A year ago, Ryan showed me a prototype of the Collision Sentry Multi-Zone product, a development of an existing collision warning device that operates around internal and external warehouse doors. This is now fully introduced to the market, and Sentry will be promoting this at the forthcoming LogiMAT trade show from its booth in Hall 1. “It’s starting to solve some problems in high-traffic areas that we just could not in the past,” says Ryan. “We never expected it to be the high volume product that we see with our corner products, but it’s really nice to create a warning system for those other difficult areas where people can have accidents.”

Asset Protection and Warehouse Safety

Sentry Protection Products is a leading provider of innovative, impact resistant products for industrial applications. Manufactured in the United States and Europe and sold worldwide, the award winning, patented product line includes Column Sentry®, Rack Sentry®, Concrete Wrap™, Park Sentry®, Corner Sentry™ and Collision Sentry®. Sentry is headquartered in Lakewood, Ohio, USA.

Read a previous eBook here:

eBook on Warehouse Impact Protection

New Battery Energy Storage System, Next Gen Charger

EnerSys, a global supplier of stored energy solutions for industrial applications, will preview their new NexSys™ BESS energy storage system and Synova™ Sync charger concepts at upcoming LogiMAT and ProMat trade shows. These advanced technologies will help operations better manage energy supply and costs – enhancing operational resilience amidst the global energy transition.

These new innovations enable organizations to more efficiently store and utilize energy from time- and condition-dependent renewable sources such as wind and solar. The NexSys™ BESS energy storage system also enables operations to better manage energy costs via ‘peak shaving’ from the traditional electric grid – storing energy during periods with lower utility rates for use during periods with higher rates.

The advanced Synova™ Sync charger delivers exceptional efficiency and charging performance, featuring two-way data and energy flow capabilities that allow operations to pull energy from equipment back into centralized storage if needed. Both the NexSys™ BESS energy storage system and Synova™ Sync charger also provide cloud-based data reporting for enhanced energy and operational management.
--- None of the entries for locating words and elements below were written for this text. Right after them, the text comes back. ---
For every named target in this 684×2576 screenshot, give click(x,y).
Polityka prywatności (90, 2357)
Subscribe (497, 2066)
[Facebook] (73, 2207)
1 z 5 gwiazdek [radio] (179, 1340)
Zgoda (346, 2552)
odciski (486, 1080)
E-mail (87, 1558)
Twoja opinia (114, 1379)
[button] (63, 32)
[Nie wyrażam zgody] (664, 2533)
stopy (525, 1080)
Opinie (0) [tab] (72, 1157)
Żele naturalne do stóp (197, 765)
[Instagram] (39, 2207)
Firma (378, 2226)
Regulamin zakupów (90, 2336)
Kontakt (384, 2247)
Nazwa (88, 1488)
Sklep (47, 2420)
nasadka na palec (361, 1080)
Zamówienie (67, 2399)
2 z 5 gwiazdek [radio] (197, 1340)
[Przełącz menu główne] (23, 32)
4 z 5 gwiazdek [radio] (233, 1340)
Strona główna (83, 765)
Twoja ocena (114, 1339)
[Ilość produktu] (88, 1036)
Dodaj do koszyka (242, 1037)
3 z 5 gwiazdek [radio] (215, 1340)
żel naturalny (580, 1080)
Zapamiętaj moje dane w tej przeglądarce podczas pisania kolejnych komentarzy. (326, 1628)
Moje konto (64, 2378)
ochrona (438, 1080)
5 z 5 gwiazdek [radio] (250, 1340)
“These new products enhance our customers’ management of energy, especially those facing possible shortages and high peak hour rates. Whether drawing from the electrical grid or renewables like solar and wind, our new energy storage solutions enable customers to control their energy supply and costs more directly, which is becoming increasingly important in our marketplace,” said Kerry Philips, Vice President of Global Product Management for Motive Power at EnerSys.
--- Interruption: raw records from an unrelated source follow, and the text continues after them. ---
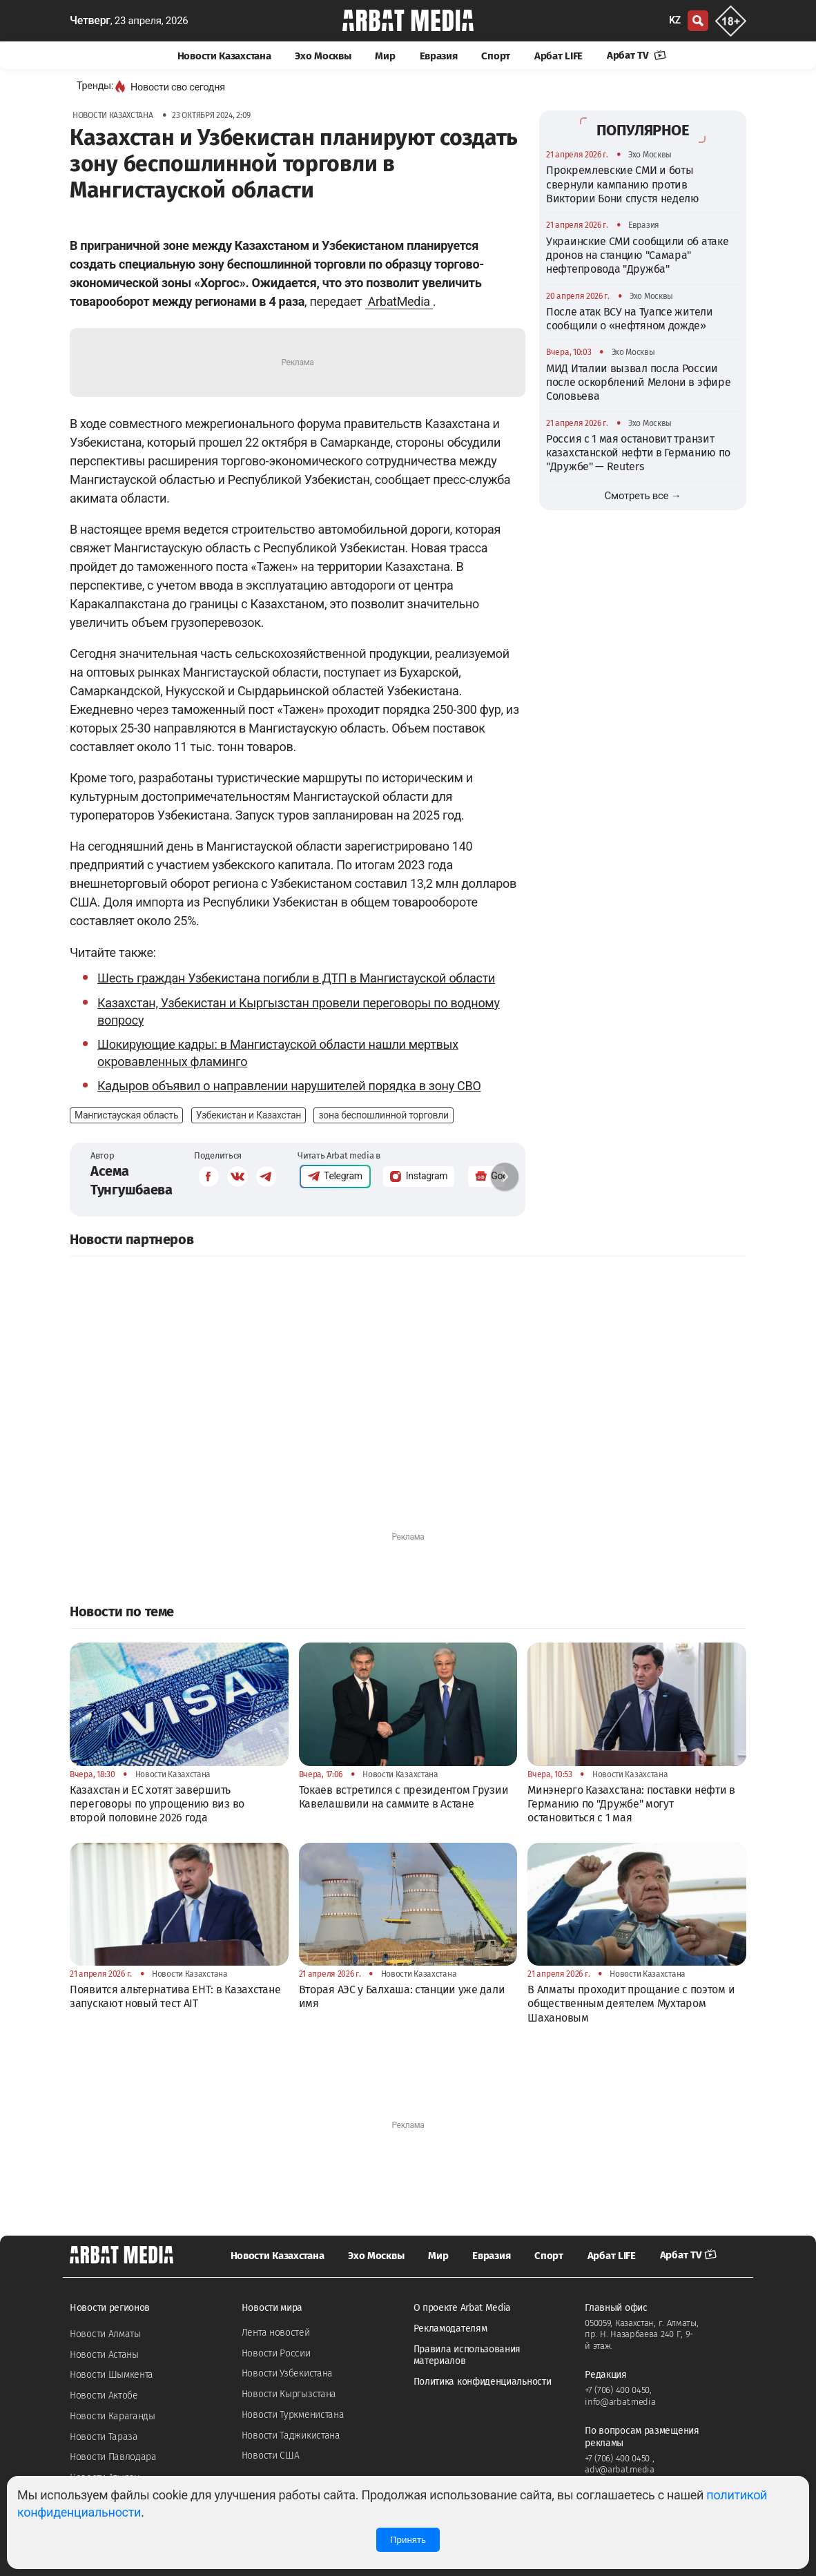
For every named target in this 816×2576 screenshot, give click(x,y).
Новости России (276, 2353)
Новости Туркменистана (293, 2415)
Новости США (271, 2455)
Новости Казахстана (224, 56)
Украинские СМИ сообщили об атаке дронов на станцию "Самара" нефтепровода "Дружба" (637, 255)
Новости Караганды (112, 2416)
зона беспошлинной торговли (383, 1115)
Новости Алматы (105, 2334)
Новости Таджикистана (291, 2435)
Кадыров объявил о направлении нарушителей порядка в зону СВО (289, 1085)
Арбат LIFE (558, 56)
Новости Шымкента (111, 2375)
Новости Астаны (104, 2355)
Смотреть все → (643, 496)
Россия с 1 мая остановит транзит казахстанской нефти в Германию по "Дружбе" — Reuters (638, 453)
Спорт (495, 56)
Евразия (439, 56)
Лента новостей (276, 2332)
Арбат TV (636, 55)
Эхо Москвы (323, 56)
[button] (505, 1176)
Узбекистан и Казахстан (248, 1115)
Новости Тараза (104, 2437)
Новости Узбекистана (287, 2373)
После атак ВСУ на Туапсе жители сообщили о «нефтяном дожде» (629, 318)
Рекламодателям (450, 2328)
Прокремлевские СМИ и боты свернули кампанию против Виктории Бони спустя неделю (622, 184)
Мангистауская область (126, 1115)
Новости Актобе (104, 2395)
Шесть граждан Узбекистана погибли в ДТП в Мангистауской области (296, 978)
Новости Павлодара (113, 2457)
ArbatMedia (399, 301)
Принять (408, 2540)
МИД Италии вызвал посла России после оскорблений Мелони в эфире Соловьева (638, 382)
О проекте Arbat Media (463, 2308)
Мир (385, 56)
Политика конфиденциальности (483, 2382)
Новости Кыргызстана (289, 2394)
These advanced, next-generation products enable businesses to minimize utility costs while helping stabilize energy for their operations to make them more resilient. When combined, the NexSys™ BESS energy storage system and Synova™ Sync charger form a reliable foundation for on-site microgrids – efficiently storing, managing, and utilizing energy from the traditional grid and various on-site generation sources.

“As the world transitions to a new energy paradigm, these innovations greatly expand the operational benefits of our current product portfolio – enabling customers to better control energy costs and leverage their investment for on-site generation projects,” stated Christina Warn, Global Director of Marketing for Motive Power at EnerSys. “When combined with our fleet data modeling capabilities and unparalleled portfolio of battery technologies, these new offerings help customers truly optimize and manage energy across their entire operation.”

The new NexSys™ BESS energy storage system and next generation Synova™ Sync charger, along with the Company’s portfolio of turnkey power solutions, will be showcased to visitors at the EnerSys trade show stands at LogiMat (Stand 10B09) in Stuttgart, Germany, from March 11–13, 2025, and the following week at ProMat (Booth S612) in Chicago, Illinois, USA, from March 17–20, 2025.